The recent release of Apple’s new budget iPhone has helped prop up the tech giant’s faltering business in China, new data shows.
The Cupertino, California-based company sold 3.9 million iPhones in China last month, a 160-percent increase from March when the country was locked down by the coronavirus, according to data obtained by CNBC from market research firm CINNO Research.
The iPhone SE — which Apple announced in mid-April and starts at just over $450 in China — accounted for about a quarter of the month’s sales despite only being in stores for two weeks, according to the firm.
Apple’s iPhone sales in China dropped 60 percent in February when it had to close all of its stores there.
The company may still be in for a challenging road ahead, however, as economic pressures stemming from the pandemic squeeze Chinese customers’ wallets and Apple is forced to compete with a broad line of cheap Chinese phones.
“Users previously may have considered to buy Apple but right now they may choose Huawei as they might get a phone with cheaper price and good features,” Will Wong, a researcher at the China Academy of Information and Communications Technology told CNBC.
Researchers also said that Apple’s market share may be dented in the near future until it releases a 5G iPhone.

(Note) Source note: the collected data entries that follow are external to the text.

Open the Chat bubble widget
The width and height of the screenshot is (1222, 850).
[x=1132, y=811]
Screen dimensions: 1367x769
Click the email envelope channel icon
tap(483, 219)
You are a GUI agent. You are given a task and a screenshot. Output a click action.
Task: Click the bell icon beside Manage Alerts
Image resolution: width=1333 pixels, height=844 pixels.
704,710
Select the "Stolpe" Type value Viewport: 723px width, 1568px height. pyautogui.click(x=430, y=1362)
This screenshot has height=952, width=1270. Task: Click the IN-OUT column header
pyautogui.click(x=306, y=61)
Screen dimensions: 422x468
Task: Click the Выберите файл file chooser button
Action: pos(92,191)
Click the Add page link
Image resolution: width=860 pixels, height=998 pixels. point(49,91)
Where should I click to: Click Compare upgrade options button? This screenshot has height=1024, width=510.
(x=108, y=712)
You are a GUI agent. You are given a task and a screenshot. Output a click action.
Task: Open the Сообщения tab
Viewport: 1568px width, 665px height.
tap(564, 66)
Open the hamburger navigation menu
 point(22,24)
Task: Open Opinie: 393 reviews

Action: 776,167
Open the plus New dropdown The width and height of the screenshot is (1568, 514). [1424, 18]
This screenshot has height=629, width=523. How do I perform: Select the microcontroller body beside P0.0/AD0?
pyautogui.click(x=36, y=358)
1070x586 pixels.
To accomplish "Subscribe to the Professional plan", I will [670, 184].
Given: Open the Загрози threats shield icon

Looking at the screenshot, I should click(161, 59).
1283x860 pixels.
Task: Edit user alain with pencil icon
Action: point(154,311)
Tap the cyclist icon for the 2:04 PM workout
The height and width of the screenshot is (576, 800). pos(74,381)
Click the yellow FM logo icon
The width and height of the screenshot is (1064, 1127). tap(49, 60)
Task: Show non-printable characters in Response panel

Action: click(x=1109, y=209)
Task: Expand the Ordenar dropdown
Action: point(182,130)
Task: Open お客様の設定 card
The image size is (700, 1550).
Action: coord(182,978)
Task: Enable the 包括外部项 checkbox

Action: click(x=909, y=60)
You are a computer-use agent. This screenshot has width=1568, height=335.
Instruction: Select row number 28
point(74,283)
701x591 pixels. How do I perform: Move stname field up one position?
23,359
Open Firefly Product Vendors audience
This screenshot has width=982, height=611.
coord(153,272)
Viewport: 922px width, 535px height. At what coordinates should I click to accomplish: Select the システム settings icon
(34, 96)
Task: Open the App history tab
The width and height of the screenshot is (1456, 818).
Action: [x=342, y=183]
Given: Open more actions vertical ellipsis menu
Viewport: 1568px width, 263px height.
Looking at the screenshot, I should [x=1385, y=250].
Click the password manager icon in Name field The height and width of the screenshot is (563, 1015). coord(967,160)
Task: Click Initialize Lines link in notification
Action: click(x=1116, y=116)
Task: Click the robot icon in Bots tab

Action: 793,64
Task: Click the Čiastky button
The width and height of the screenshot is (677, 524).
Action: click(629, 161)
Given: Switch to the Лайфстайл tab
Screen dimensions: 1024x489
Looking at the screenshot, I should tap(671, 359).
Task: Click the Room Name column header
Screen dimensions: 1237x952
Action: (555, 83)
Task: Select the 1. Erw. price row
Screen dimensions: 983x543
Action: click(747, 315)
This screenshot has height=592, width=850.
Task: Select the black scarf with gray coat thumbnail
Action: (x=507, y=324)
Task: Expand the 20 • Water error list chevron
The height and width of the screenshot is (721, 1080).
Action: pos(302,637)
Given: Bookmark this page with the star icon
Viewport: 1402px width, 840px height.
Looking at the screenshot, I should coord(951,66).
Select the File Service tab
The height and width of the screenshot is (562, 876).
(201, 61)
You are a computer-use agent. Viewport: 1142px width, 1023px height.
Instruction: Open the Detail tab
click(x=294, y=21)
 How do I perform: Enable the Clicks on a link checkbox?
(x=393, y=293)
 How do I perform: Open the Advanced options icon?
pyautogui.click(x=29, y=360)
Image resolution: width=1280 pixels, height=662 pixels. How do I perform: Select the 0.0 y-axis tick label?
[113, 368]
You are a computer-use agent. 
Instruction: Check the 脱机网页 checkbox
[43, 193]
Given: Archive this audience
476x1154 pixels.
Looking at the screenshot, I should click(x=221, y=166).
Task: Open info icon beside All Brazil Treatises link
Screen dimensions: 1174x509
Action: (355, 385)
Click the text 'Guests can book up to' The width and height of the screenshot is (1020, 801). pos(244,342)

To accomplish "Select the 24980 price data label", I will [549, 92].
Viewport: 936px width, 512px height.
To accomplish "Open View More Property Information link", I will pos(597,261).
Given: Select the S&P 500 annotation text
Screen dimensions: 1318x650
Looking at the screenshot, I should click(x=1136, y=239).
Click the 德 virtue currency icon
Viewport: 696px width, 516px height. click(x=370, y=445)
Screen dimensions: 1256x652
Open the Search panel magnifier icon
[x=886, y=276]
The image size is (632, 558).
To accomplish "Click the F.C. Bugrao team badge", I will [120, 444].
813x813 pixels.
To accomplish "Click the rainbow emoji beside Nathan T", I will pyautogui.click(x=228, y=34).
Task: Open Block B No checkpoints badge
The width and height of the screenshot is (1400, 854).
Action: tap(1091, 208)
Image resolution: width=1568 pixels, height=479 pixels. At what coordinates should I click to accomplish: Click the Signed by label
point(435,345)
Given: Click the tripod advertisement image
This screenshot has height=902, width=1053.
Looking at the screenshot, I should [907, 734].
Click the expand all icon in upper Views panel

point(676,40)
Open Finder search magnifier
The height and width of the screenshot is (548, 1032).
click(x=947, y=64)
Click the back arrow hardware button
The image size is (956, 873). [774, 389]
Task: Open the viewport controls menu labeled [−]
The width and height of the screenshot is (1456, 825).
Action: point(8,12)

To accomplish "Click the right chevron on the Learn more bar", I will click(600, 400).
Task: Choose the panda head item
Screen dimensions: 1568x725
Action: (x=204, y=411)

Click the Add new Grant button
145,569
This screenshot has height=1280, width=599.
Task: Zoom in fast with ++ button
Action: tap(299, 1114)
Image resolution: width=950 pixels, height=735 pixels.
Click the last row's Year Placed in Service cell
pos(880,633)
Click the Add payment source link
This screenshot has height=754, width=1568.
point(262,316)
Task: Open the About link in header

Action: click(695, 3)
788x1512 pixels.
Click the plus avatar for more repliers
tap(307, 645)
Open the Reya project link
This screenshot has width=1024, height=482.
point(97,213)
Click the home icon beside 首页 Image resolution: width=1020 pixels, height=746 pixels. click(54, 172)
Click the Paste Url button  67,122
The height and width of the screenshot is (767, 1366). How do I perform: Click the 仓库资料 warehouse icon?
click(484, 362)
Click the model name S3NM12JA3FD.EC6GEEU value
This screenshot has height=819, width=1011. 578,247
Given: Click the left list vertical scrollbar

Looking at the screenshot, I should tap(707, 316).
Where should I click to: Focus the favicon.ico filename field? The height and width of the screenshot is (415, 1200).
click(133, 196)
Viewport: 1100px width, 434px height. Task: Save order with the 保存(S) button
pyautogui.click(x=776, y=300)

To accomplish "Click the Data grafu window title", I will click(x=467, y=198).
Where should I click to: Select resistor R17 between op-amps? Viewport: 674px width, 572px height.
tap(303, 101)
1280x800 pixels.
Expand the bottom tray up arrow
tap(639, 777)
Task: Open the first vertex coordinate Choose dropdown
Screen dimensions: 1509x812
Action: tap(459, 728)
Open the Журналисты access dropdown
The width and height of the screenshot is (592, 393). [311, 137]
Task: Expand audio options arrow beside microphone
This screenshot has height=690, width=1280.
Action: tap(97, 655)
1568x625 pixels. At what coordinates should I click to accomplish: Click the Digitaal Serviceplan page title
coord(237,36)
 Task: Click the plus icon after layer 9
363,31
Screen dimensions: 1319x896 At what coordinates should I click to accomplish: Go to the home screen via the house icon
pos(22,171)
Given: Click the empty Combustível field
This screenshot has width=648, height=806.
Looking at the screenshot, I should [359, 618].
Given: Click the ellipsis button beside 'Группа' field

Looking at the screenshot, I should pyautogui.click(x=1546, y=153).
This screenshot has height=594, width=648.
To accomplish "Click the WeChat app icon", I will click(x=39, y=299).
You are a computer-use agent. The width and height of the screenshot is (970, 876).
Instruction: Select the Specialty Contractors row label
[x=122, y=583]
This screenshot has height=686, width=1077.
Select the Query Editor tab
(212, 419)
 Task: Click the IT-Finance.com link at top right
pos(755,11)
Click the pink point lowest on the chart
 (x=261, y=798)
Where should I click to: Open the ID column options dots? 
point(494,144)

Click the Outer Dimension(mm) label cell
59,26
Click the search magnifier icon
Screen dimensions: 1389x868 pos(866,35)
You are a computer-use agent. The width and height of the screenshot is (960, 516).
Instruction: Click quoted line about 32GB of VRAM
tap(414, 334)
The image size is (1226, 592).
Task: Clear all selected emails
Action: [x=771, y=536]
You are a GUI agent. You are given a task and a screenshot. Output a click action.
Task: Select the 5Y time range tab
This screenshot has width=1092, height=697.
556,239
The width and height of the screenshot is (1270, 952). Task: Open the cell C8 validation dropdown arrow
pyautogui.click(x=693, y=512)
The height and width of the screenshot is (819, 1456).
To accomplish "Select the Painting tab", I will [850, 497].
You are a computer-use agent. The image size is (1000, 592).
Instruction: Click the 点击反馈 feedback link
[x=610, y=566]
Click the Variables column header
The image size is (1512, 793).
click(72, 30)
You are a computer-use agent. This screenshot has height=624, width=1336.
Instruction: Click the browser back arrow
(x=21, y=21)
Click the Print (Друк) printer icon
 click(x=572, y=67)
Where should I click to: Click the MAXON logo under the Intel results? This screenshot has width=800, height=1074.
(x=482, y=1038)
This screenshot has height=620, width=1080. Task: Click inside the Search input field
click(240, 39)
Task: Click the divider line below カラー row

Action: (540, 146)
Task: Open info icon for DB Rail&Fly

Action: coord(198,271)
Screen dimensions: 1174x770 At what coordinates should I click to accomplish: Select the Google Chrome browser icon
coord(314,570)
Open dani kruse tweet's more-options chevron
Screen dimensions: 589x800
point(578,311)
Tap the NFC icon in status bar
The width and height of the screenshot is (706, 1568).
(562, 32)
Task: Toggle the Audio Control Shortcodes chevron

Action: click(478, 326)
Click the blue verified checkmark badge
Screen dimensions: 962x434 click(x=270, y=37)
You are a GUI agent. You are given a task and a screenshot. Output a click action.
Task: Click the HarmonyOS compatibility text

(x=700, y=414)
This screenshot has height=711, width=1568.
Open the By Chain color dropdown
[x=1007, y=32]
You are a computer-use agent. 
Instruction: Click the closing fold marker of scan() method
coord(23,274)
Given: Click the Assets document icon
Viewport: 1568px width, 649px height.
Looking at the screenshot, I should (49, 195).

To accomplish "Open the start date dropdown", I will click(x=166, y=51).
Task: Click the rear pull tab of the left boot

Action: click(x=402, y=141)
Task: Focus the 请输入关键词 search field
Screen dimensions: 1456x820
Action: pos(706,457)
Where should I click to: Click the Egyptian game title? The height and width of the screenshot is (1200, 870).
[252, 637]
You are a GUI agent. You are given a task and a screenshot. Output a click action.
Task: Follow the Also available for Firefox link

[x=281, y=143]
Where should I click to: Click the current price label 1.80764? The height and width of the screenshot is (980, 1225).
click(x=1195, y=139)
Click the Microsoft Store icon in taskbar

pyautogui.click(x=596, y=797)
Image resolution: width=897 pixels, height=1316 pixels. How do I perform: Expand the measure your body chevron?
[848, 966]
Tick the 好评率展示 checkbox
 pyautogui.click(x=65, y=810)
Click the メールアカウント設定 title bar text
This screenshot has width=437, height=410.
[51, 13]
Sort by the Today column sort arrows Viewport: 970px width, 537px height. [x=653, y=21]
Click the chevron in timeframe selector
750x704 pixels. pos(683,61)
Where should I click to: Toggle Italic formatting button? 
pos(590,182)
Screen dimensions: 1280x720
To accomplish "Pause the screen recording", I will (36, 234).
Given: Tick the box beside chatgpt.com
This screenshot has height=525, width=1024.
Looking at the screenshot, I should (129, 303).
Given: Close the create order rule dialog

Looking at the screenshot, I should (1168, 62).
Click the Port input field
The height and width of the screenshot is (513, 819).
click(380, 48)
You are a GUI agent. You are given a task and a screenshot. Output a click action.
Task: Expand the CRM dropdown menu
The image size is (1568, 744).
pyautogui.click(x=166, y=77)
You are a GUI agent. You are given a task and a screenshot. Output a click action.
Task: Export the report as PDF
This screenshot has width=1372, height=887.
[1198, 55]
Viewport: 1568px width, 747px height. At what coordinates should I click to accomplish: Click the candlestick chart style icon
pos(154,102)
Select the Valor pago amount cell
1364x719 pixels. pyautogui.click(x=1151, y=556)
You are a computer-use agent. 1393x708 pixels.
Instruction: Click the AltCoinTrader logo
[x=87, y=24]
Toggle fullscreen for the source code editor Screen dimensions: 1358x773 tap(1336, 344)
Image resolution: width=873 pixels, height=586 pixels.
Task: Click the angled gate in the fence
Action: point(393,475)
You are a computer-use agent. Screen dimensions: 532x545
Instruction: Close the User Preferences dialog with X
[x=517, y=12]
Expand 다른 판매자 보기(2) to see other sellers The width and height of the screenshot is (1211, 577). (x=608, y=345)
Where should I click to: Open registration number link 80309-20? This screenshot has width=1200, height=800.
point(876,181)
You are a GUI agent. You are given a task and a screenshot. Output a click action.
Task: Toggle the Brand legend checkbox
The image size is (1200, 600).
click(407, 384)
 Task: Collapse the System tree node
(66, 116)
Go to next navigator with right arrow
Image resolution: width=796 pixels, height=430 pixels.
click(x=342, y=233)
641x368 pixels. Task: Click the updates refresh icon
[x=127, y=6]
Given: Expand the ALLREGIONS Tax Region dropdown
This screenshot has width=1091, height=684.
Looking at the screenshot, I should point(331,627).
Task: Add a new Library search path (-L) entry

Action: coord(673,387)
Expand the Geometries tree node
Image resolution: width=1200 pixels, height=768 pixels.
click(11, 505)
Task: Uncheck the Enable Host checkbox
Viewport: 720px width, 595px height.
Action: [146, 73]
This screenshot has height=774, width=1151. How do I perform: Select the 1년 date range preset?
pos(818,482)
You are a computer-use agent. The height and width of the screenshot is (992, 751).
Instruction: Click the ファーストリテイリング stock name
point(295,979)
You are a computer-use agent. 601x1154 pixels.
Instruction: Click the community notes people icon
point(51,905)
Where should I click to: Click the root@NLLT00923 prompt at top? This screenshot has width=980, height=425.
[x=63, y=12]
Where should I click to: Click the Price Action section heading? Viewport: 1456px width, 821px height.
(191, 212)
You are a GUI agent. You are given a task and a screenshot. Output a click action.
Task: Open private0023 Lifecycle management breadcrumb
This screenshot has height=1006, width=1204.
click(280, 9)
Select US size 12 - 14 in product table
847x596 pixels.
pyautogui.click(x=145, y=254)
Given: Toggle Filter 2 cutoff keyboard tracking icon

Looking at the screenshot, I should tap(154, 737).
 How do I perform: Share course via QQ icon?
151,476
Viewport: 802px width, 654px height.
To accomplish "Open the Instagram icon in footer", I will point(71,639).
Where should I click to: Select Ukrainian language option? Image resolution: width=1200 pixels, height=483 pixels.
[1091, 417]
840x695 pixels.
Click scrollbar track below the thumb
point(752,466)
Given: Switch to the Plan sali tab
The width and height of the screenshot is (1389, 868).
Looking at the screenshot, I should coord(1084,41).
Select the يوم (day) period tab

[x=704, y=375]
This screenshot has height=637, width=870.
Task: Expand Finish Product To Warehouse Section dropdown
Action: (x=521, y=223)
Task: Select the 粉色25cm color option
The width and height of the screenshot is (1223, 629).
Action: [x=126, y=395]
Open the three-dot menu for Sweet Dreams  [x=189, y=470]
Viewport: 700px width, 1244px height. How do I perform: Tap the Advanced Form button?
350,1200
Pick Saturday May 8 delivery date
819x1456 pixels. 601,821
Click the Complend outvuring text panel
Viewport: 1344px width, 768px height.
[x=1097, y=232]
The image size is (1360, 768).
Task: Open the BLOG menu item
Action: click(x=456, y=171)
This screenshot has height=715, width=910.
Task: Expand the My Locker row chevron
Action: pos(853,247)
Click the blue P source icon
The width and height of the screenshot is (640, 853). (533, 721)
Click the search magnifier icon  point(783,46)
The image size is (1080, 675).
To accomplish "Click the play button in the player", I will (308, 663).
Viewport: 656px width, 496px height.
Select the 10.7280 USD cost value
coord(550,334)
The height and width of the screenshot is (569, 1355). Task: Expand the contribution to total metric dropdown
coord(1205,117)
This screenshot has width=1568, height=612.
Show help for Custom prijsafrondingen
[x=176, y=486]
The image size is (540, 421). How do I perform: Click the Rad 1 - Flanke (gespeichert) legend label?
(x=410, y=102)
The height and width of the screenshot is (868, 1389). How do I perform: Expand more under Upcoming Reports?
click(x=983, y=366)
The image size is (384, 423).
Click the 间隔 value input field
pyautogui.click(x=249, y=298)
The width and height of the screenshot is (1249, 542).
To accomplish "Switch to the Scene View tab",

The next iPhones are rumored to have 5G hardware, which will allow the phones to access a network that promises faster internet and quicker response times than LTE.
Last month, reports emerged that Apple was delaying the production ramp-up for the new phones as the coronavirus pandemic weakened global consumer demand and threw a wrench into its manufacturing operations across Asia.
Apple traditionally needs to send engineers back and forth from its offices to its factories in China to finalize designs in the lead-up to the product’s release. But the coronavirus has led Apple to restrict employee travel to hotbeds of the disease, including China.
Shares of Apple were flat Friday morning, at $317.70.